* _Challenge_
Rewrite the listing below as a JSON list of strings, one per line, beginning at the line that contains "Task: Open the" and stopping after the last line of the listing. Skip blank lines and leave the pictures out.

* _Recorded data_

· · ·

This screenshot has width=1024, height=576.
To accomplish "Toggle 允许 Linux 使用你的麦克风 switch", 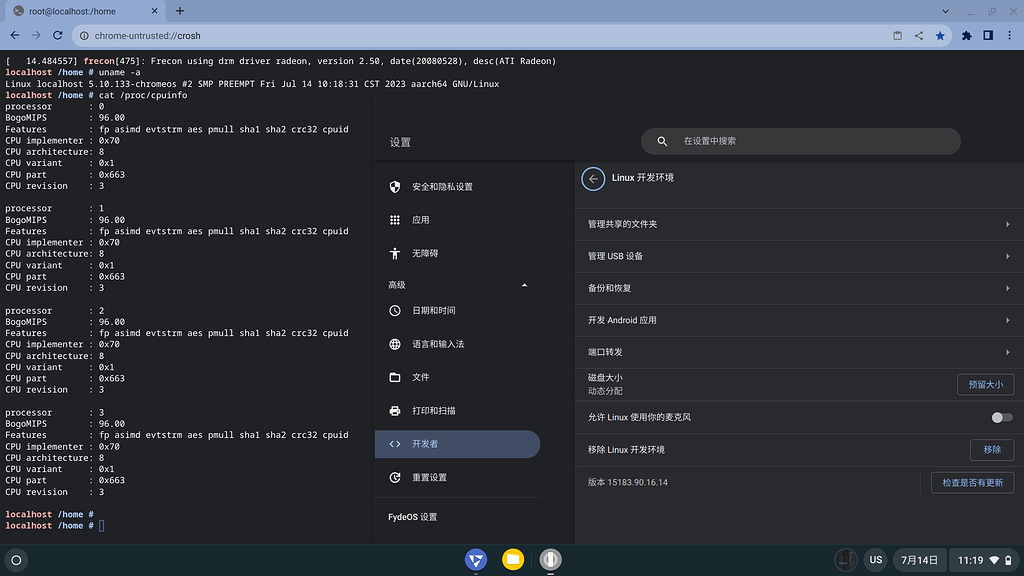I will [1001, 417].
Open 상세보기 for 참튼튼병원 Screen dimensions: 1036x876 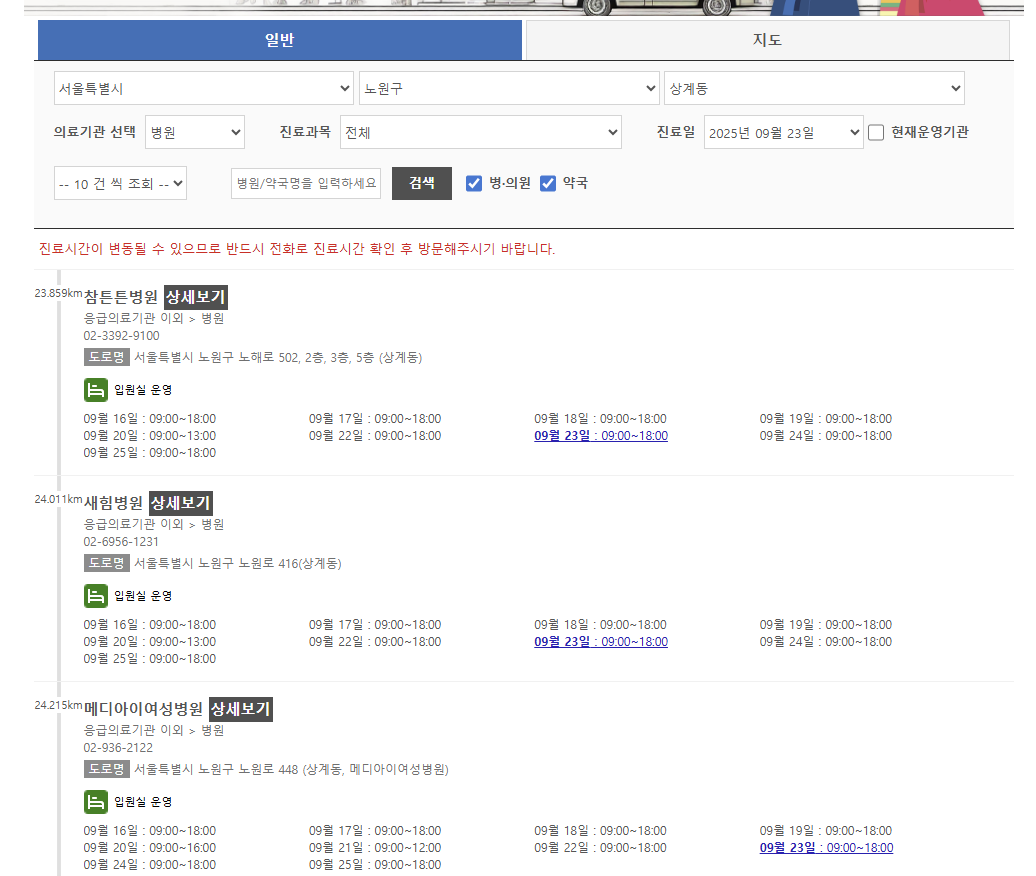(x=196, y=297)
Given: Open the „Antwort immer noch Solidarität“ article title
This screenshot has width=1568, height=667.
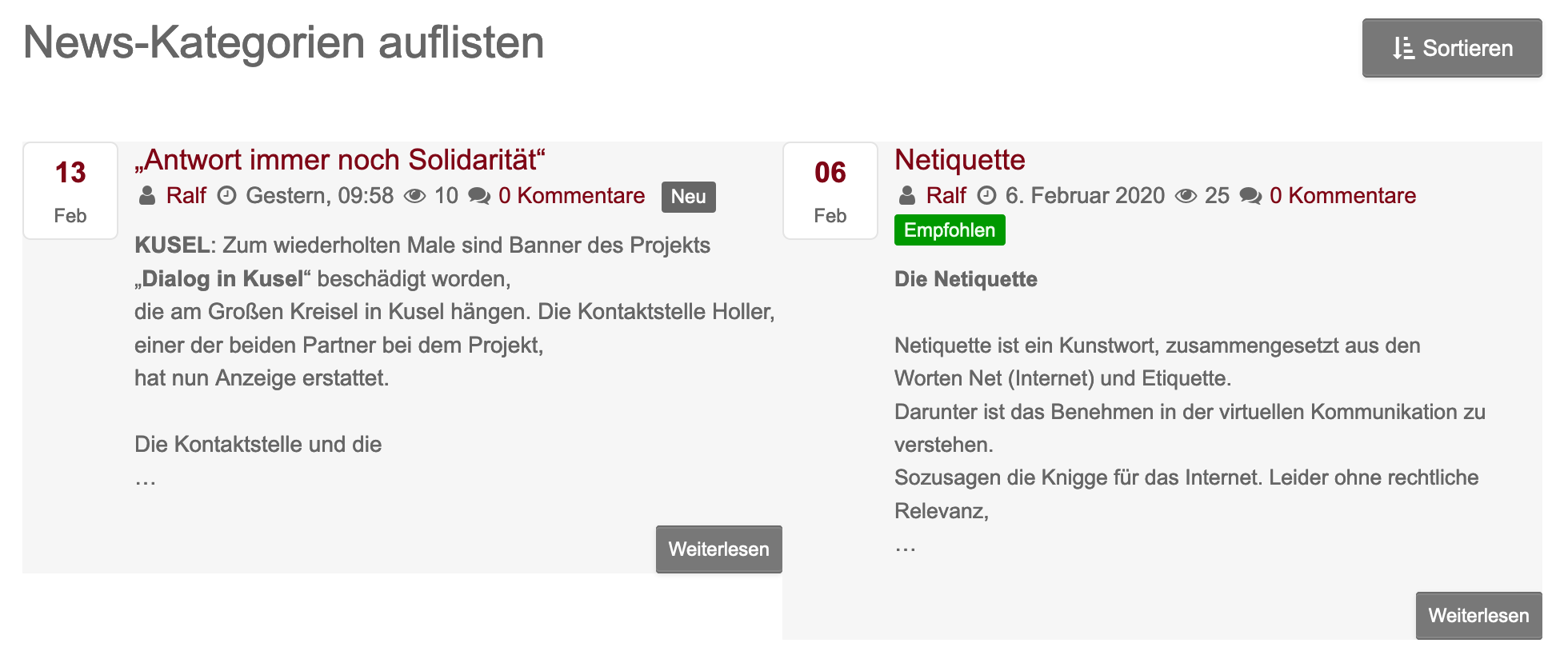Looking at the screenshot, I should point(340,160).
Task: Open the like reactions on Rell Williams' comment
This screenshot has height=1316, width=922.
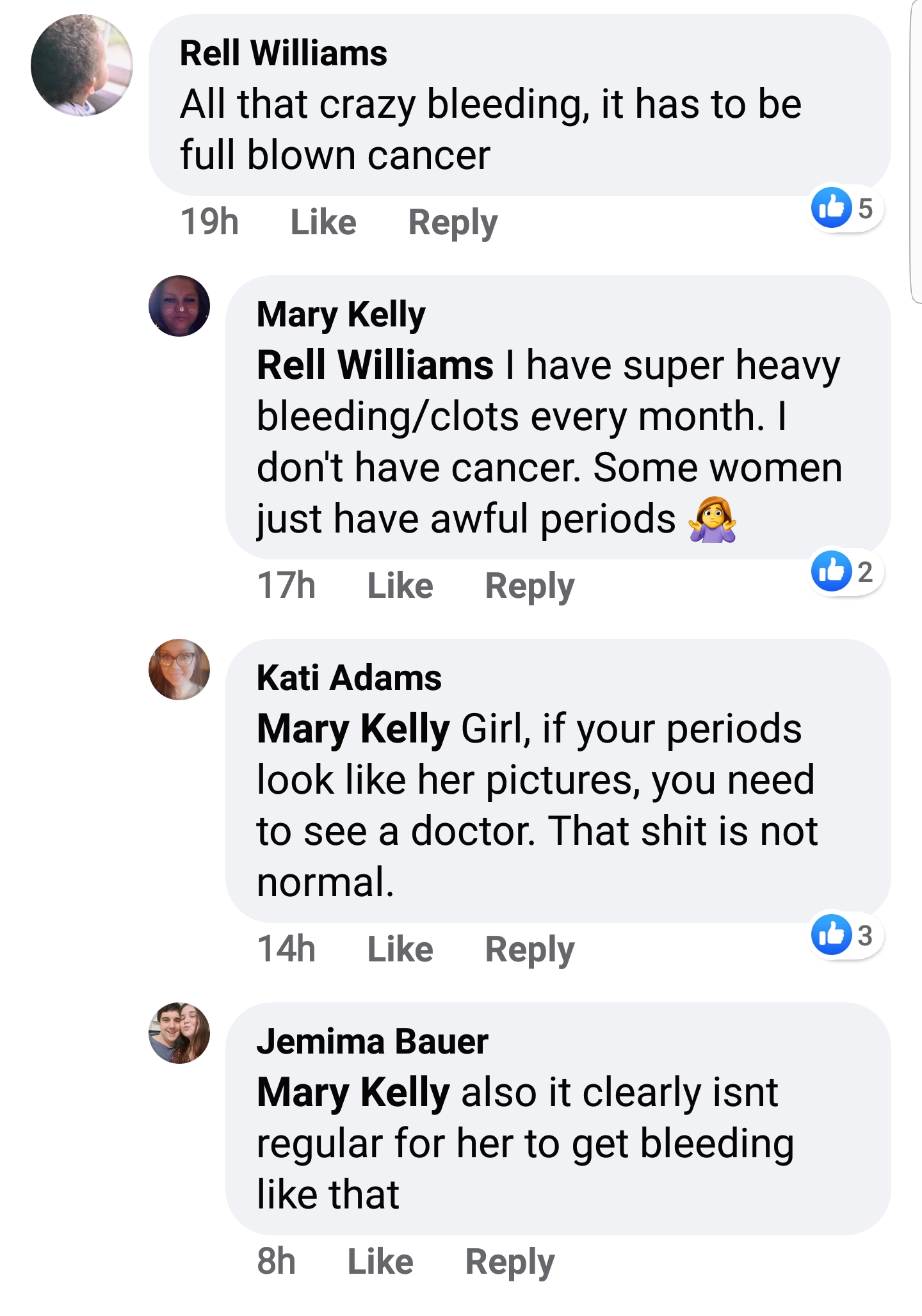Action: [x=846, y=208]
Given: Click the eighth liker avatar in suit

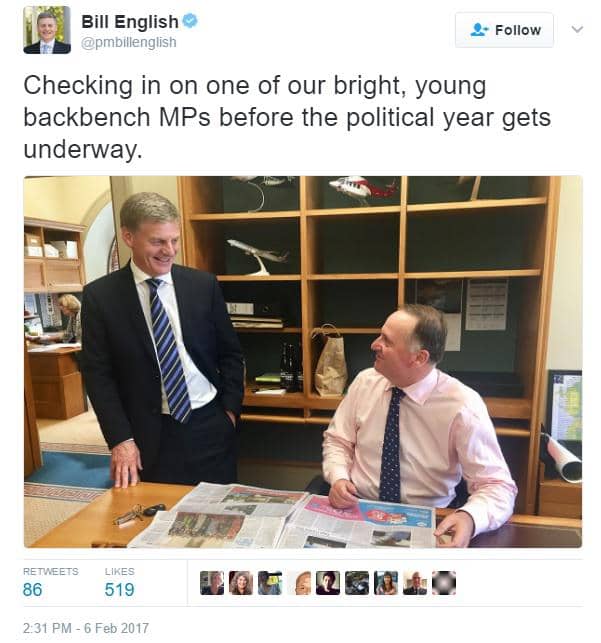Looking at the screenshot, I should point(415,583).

· · ·

* _Worked answer_
[
  "Task: Open the like reactions on Rell Williams' comment",
  "This screenshot has height=1316, width=922.",
  "Action: [x=846, y=208]",
  "Given: Click the eighth liker avatar in suit",
  "Looking at the screenshot, I should point(415,583)."
]